In America there is profit in performing computed tomography (CT), so we invest in CT scanners, and to pay off the investment we keep the machines well maintained and run them efficiently. There is no place in America where I cannot get a CT scan for a patient within hours. In Canada and other socialized government systems, there is no profit, and in fact, the more a CT scanner is run, the more drain on the government budget. So, there is no incentive to maintain and run the CT machines. In fact, for the government bureaucrat who pays the cost of the CT scanner, it is better if the scanner sits idle and does no studies. Anything else costs more money. As a result, in Thunder Bay, Ontario—a major regional medical center—it takes on average 3 months for a patient to get a CT scan (Lee Kurisko, personal communication, 2010). Nor can this be blamed on some woeful Canadian technology lag, or the cold climate, or any other variable one could conjure up, because a dog or cat can obtain a CT scan within hours in Canada. They are cash-paying patients.

Improved technology often gets blamed for rising medical costs, but note that in areas of life not touched by any government agency, technologic advance drives costs down and quality up. With cell phones and computers, the free market has brought us thousands of improvements in service and capability at a fraction of the cost. In medicine too, Lasik is better today than 10 years ago at less than half the cost because no insurance or government payer drives up the administrative cost, and there is free-market competition.

The real cost problem in medicine is directly related to the 150,000-plus pages of Medicare regulation with monthly updates that carry the force of law, the ponderously slow bureaucracy of the FDA, and the codification of medicine via the AMA’s Current Procedural Terminology (CPT) and WHO’s International Classification of Diseases (ICD) book. We are being buried in mounds of bureaucratic

paperwork that costs a fortune in compliance. My orthopedic office employed seven people. They were needed for billing and Medicare compliance. If patients had paid cash for outpatient visits and my office had not been subject to Medicare audits, I could have managed quite well with two employees. In 1970, after 20 years of practice, my father’s files barely filled a small three-drawer filing cabinet. After 16 years of private practice, my records filled a medium storage unit, and I destroyed charts of adults after seven years. Costs, costs, costs.

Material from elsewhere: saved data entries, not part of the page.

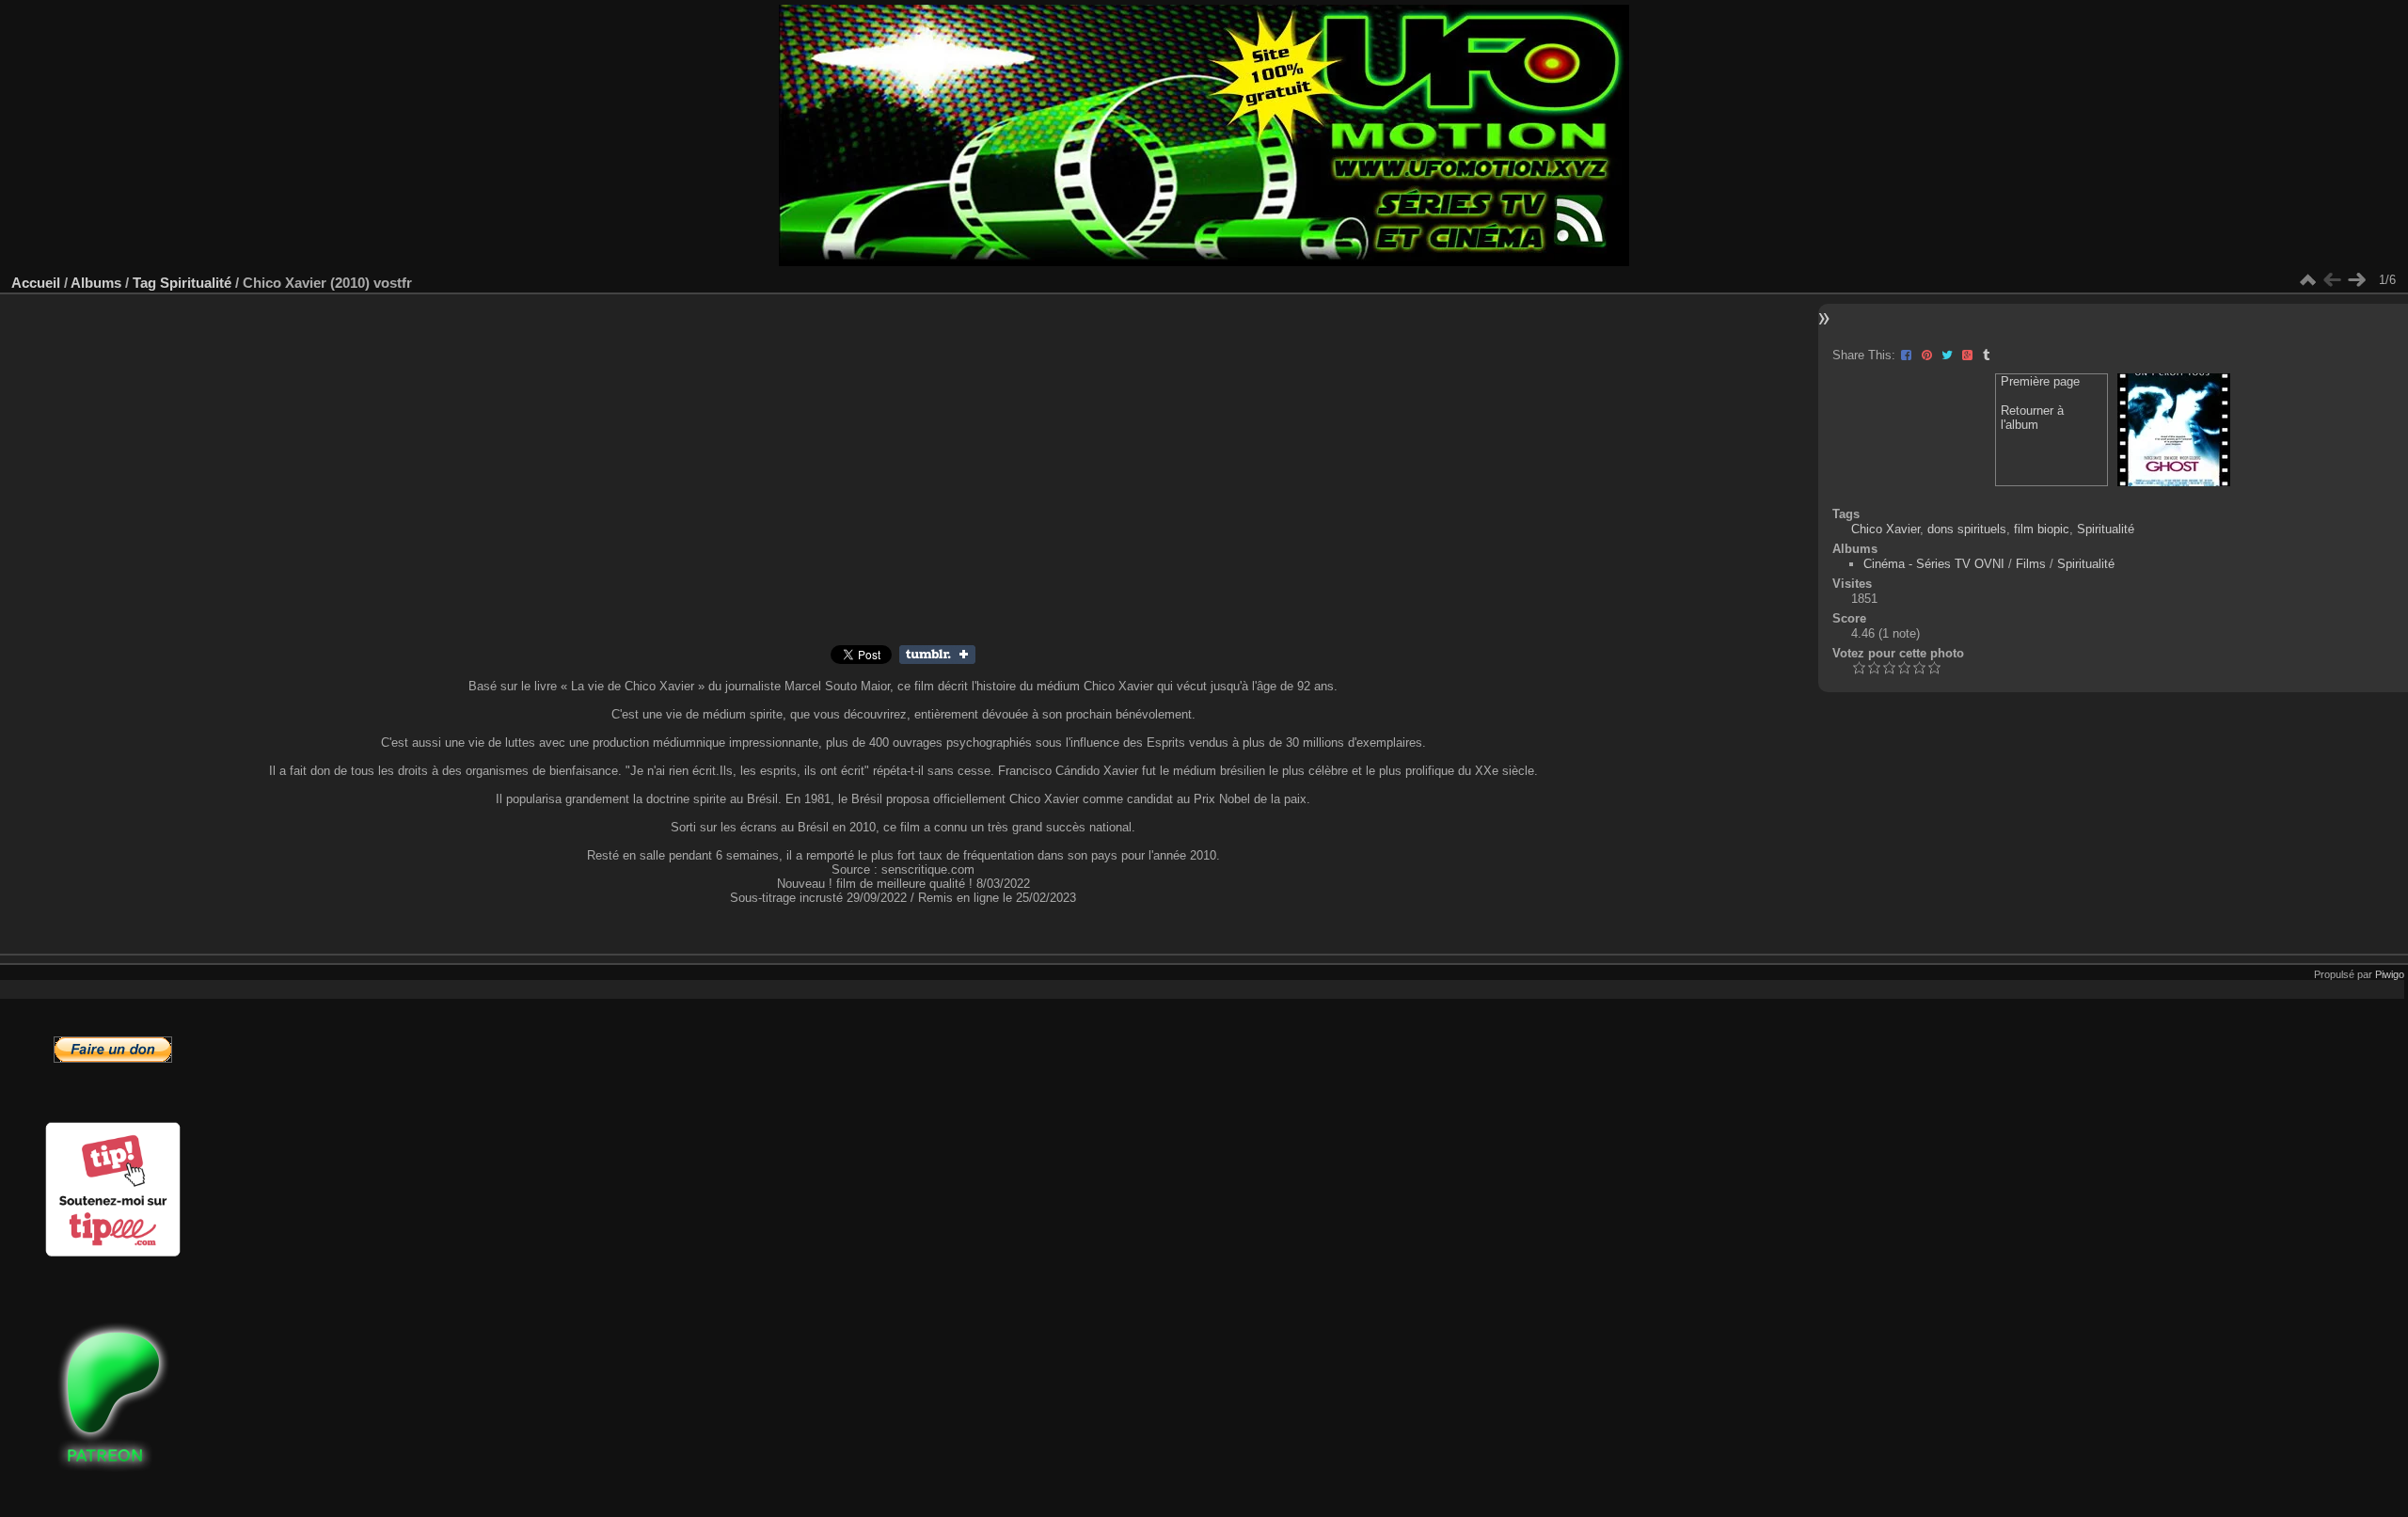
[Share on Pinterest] (1929, 355)
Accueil (35, 283)
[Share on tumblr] (937, 660)
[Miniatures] (2307, 280)
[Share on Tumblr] (1986, 355)
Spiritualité (195, 283)
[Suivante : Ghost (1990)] (2356, 280)
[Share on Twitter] (1948, 355)
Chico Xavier (1885, 529)
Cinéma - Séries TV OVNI (1933, 564)
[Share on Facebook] (1908, 355)
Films (2031, 564)
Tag (144, 283)
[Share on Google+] (1969, 355)
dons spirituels (1966, 529)
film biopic (2041, 529)
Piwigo (2389, 974)
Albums (96, 283)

The FDA, under the guise of making us safer, makes everything vastly more expensive. The price of the obstacles of getting drugs to market has been well described6, but the FDA has many other ways of inflating costs. A few years ago, the FDA decided that if hospitals or offices were going to re-use equipment designated for “one-time use,” they must re-do the testing procedure, which initially took an average 15 years by the manufacturers, to insure multiple-use safety. This is simply not possible for hospitals to do. Predictably, manufacturers began marking obviously re-usable items, such as carbon fiber external fixators costing $6,000, as “one-time use,” and the hospitals were forced into throwing away and re-buying costly items. Does it make sense that Hibiclens antibacterial soap becomes “outdated”? We just threw cases of it away at my hospital, but I have never seen an expiration date on my household dish detergent. And when the FDA demanded that pharmaceutical manufacturers bring factories making long-established preparations up to new standards, they simply closed the factories, rather than lose money. This resulted in a shortage of tetanus toxoid, and increased cost from the one remaining source, now a government-created monopoly. Currently we are short of Fentanyl, a mainstay of anesthesia care, and the antibiotic Levoquin, and have been critically short of Propofol for general anesthesia—what will be next? And are we safer?

Just when you thought the government could not get any more intrusive, or sillier, the Center for Medicare and Medicaid Services (CMS) is demanding that doctors start using ICD-10. Dr. Tamzin Rosenwasser, a past AAPS president, notes in her recent article “Call a Code: This Doctor’s Heart Stopped Beating7 that we have gone from 13,000 to 70,000 diagnostic entries, including codes for such things as a “burn due to water-skis on fire, initial encounter.” And there is one for drowning while jumping from said burning skis. Codes such as “pecked by a chicken, initial encounter,” and “pecked by a chicken, subsequent encounter” would be funny if the implementation of such minutiae did not create such a drain on the capacity to actually practice medicine.

The hours and manpower wasted on regulatory compliance far exceed other costs in the system. Call Stephen Hawking: we may be nearing a previously unrecognized physical barrier—the black hole of regulatory inertia where so much negative government force is applied that no actual medical care can escape the bureaucratic gravitational field.

Coverage versus Access

Most importantly, government does not increase access to care. Having “coverage” and having a doctor are very different, as Canadians know. At first, Canadians were simply in long lines for specialists, but now they stand in long lines—sometimes years—in hopes of signing on to a primary care doctor. Currently two million Quebecers are without a family physician.8 Yves Boldac, the province’s health minister, and a physician himself, says, “Improving access is a key concern for the government.” 8 Has he forgotten that the reason for implementing government medicine was to provide improved access?

Despite frequent praise for Canada’s “universal healthcare,” there are uninsured persons in Canada. Canadians, to be part of the system must be legal residents who file taxes and pay the “premium” or fee for health care. The homeless, self-employed, and illegals do not qualify unless they pay the “premium” to be enrolled. At least 5% of working, non-homeless British Columbians are without health insurance because they have not paid the premium. Recently, in an Ontario Emergency Room, a sign read“ Uninsured Canadians (Canadian Resident with no valid health card) must pay $169 before being seen in the Emergency Room. Life-threatening emergencies are, of course, cared for. But the definition of life-threatening may be disputed. A British Columbian psychiatric nurse reported that her emergency department turned away a homeless man who was brought in by the police after trying to jump off a bridge to commit suicide. His problem was not deemed life-threatening, and he was referred to the next day walk-in clinic.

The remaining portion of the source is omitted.